Assim começou uma vida de estudante trabalhador que se prolongou por muitos anos. Na capital, tira o Curso Geral de Comércio e ingressa na Companhia Nacional de Navegação onde labuta nos escritórios. Ao mesmo tempo que trabalha, tira o curso de Contabilidade e mais tarde licencia-se em Economia. Com o curso do Instituto Superior de Economia no bolso, ingressa na EPAL onde ficou até à sua reforma em 1998. Não descurando o poder da cultura no associativismo, entre 1960 a 1973, como membro do Grupo Desportivo e Cultural da CNN, organizou a Bienal Internacional de Lisboa, as maiores exposições fotográficas realizadas em Portugal desde sempre, com dezenas de artistas estrangeiros.
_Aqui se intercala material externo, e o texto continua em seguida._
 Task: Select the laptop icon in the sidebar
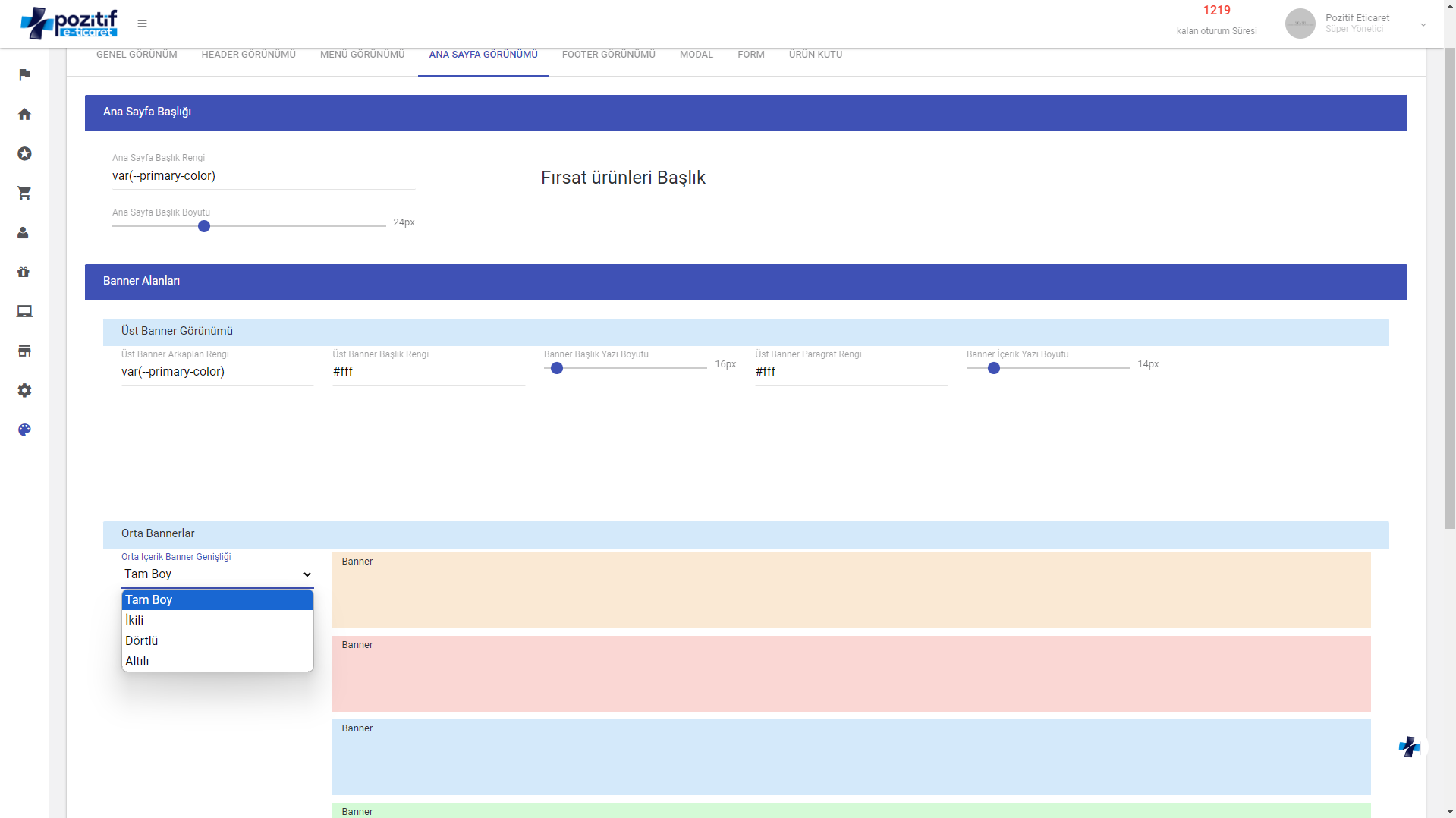click(x=24, y=311)
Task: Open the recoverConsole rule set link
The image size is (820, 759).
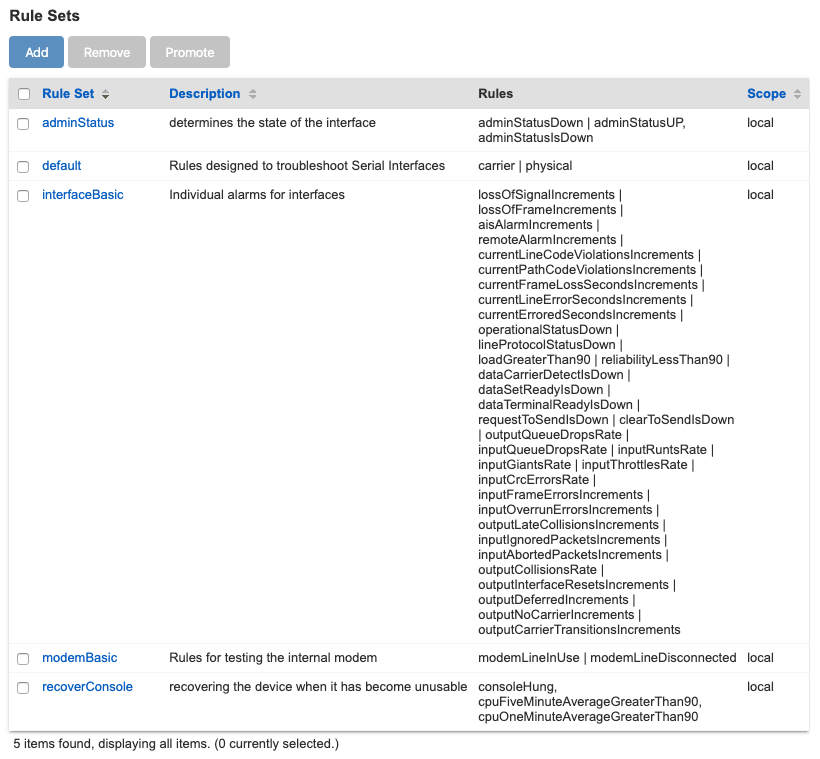Action: click(87, 687)
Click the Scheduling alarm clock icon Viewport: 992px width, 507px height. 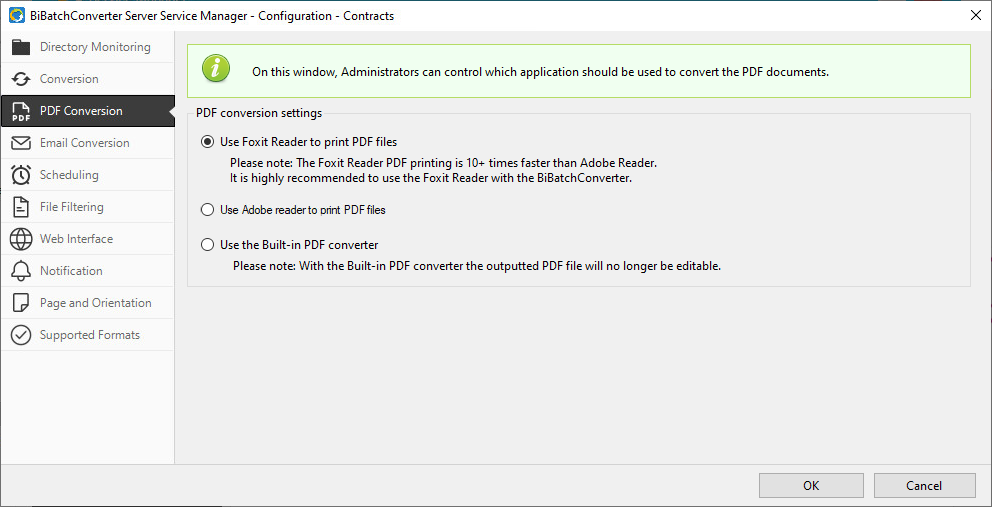21,175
Hoje com 80 anos, Aníbal Sequeira confessa-nos que diante de um pormenor da vida não desdenha de utilizar a sua Cannon digital ou o smartphone, ele que tem belas máquinas em casa! E entre elas, a sua preferida: a Rolleyflex SL 6X6, que pesa dois quilos. Foram notáveis as fotografias a preto e branco que constituíram o único álbum que Aníbal Sequeira publicou, em 2004, na editora Miosótis, com prefácio de Fernando Paulouro Neves, e intitulado “ Escrita de Prata”. Era bom que o autor recidivasse. Louve-se a Câmara Municipal do Fundão que acolheu, num lugar soberbo, a sensibilidade de um grande criador.